So now TCP parameters tuning on Windows2008R2, then on RHEL.
(little problem is, that on 2008R2 register there is no such a parameter,
so you have to localize interface and add that parameter )
Soon tests on 10Gb.
But the question is:
why we can't find such information on VMware paper like
'Best Practices for Windows/Linux vm LAN tuning' ???
I think it will be a HIT .
Janusz
I ran into the same issue as well on ESXi 5.0 U2 + Redhat 6.x. RH 5.x works just fine, but RH6.x just stinks.
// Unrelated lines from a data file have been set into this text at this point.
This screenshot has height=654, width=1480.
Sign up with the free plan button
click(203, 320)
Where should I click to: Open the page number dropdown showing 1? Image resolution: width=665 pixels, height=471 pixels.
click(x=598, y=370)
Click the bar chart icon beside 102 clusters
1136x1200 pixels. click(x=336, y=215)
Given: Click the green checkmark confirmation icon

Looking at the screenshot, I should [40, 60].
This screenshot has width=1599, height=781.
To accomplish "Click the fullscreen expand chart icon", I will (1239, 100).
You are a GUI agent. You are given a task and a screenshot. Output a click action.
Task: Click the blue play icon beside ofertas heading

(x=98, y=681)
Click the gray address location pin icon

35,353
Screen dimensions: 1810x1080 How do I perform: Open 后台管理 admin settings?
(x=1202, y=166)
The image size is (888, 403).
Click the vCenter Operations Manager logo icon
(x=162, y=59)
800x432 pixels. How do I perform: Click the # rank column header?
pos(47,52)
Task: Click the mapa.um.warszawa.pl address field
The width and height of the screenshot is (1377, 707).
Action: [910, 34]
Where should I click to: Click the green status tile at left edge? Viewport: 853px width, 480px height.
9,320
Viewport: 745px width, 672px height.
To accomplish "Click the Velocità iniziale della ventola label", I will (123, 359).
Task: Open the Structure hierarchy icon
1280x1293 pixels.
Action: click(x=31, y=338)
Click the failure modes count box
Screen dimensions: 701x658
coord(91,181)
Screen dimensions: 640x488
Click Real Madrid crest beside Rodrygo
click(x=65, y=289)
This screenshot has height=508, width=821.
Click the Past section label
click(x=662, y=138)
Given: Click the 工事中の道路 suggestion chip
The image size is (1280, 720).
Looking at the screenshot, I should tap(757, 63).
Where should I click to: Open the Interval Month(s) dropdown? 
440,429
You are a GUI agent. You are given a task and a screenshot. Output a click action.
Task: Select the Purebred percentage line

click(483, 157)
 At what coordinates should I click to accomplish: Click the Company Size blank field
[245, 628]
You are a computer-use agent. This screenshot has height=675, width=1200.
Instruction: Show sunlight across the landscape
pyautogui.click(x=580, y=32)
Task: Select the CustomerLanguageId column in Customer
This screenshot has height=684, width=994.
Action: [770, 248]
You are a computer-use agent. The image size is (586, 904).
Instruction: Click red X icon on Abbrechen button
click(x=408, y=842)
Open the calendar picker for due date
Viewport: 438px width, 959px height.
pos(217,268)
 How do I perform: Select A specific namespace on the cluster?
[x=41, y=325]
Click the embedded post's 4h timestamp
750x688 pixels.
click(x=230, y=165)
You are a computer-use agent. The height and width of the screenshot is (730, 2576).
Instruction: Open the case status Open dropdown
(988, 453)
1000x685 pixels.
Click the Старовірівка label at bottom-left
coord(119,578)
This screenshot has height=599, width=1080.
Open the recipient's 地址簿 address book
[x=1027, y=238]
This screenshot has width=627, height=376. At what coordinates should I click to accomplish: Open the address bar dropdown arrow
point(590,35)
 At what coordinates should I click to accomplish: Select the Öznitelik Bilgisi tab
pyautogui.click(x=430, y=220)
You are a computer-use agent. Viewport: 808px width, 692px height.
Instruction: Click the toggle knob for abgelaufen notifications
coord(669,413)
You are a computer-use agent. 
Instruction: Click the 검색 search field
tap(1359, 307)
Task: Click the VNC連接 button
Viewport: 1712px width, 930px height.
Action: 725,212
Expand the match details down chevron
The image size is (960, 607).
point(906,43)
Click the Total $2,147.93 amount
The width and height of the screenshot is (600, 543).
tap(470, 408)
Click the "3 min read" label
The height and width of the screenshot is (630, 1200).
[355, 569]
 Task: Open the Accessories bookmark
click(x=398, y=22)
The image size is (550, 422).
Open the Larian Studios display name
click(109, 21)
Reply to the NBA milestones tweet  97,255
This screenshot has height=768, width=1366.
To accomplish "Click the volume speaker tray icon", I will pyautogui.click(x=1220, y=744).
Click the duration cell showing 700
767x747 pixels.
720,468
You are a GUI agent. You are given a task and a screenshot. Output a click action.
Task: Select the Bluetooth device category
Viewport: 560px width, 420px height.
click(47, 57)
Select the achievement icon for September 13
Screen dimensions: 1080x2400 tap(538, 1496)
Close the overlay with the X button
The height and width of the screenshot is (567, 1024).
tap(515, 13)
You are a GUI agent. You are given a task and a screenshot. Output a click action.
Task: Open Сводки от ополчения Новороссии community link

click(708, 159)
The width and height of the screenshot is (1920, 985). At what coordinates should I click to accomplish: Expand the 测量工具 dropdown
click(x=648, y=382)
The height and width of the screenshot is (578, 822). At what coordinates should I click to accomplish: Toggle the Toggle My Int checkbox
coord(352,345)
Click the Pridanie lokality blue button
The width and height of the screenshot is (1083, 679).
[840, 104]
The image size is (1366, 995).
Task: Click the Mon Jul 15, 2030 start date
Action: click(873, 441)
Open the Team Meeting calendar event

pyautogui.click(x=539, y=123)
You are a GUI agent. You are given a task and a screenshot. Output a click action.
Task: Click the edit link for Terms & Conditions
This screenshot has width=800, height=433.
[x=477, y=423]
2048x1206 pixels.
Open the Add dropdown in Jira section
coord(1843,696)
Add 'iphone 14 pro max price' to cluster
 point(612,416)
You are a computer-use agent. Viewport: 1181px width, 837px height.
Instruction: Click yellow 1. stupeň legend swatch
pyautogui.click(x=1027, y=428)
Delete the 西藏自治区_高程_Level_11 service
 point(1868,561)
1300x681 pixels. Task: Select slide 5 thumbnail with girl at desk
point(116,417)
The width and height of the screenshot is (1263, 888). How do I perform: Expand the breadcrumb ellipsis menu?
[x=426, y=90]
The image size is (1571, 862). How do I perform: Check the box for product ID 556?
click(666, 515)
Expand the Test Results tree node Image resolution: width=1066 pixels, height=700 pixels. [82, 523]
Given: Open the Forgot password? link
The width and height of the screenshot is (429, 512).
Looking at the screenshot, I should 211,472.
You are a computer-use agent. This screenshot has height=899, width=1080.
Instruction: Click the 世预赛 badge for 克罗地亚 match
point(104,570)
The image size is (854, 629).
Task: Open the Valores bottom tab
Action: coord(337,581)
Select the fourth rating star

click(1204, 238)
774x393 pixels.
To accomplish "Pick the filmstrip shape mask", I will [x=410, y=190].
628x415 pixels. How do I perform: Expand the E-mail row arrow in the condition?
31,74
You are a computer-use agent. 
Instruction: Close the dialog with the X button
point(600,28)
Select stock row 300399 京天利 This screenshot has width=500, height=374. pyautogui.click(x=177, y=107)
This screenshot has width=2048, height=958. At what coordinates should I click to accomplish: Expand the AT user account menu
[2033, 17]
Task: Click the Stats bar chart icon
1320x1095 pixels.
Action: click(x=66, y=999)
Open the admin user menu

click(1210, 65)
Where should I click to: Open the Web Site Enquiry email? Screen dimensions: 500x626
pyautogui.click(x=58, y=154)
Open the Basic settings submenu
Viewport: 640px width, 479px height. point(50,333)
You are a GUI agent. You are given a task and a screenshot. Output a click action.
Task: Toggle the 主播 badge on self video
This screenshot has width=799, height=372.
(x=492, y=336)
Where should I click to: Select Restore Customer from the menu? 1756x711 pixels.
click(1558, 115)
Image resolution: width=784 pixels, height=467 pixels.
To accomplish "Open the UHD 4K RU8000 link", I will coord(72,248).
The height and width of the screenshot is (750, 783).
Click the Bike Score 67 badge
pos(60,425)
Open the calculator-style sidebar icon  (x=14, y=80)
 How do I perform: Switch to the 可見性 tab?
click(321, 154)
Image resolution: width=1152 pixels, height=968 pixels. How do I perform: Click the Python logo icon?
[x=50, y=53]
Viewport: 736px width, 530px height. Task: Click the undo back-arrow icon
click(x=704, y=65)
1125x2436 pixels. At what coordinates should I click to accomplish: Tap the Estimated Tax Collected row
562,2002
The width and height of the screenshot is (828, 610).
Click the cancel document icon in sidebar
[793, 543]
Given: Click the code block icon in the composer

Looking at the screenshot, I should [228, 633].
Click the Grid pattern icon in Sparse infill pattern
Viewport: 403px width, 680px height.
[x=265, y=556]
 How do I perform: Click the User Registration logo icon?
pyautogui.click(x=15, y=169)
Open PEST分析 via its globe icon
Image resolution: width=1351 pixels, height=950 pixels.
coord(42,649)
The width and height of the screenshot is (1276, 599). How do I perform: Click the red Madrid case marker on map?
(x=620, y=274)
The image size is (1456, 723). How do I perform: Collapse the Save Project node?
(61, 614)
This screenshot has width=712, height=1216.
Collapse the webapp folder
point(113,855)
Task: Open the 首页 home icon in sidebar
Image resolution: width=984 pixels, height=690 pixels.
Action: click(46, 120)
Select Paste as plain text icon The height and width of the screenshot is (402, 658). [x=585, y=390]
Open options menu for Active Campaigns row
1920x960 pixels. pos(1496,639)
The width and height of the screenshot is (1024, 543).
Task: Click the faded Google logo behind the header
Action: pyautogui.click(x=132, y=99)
VMware is aware of this. in the mean time here is the solution (the vmware KB on LRO is slightly off).
or this:
esxcli system settings advanced set --int-value 0 -o /Net/VmxnetSwLROSL
esxcli system settings advanced set --int-value 0 -o /Net/Vmxnet3SwLRO
esxcli system settings advanced set --int-value 0 -o /Net/Vmxnet3HwLRO
esxcli system settings advanced set --int-value 0 -o /Net/Vmxnet2SwLRO
esxcli system settings advanced set --int-value 0 -o /Net/Vmxnet2HwLRO
Hope this ends the misery for all!
This actually made the traffic worse. Before it would hit around the 500 megabit ceiling and stay there, now the bit rate just jumps around wildly....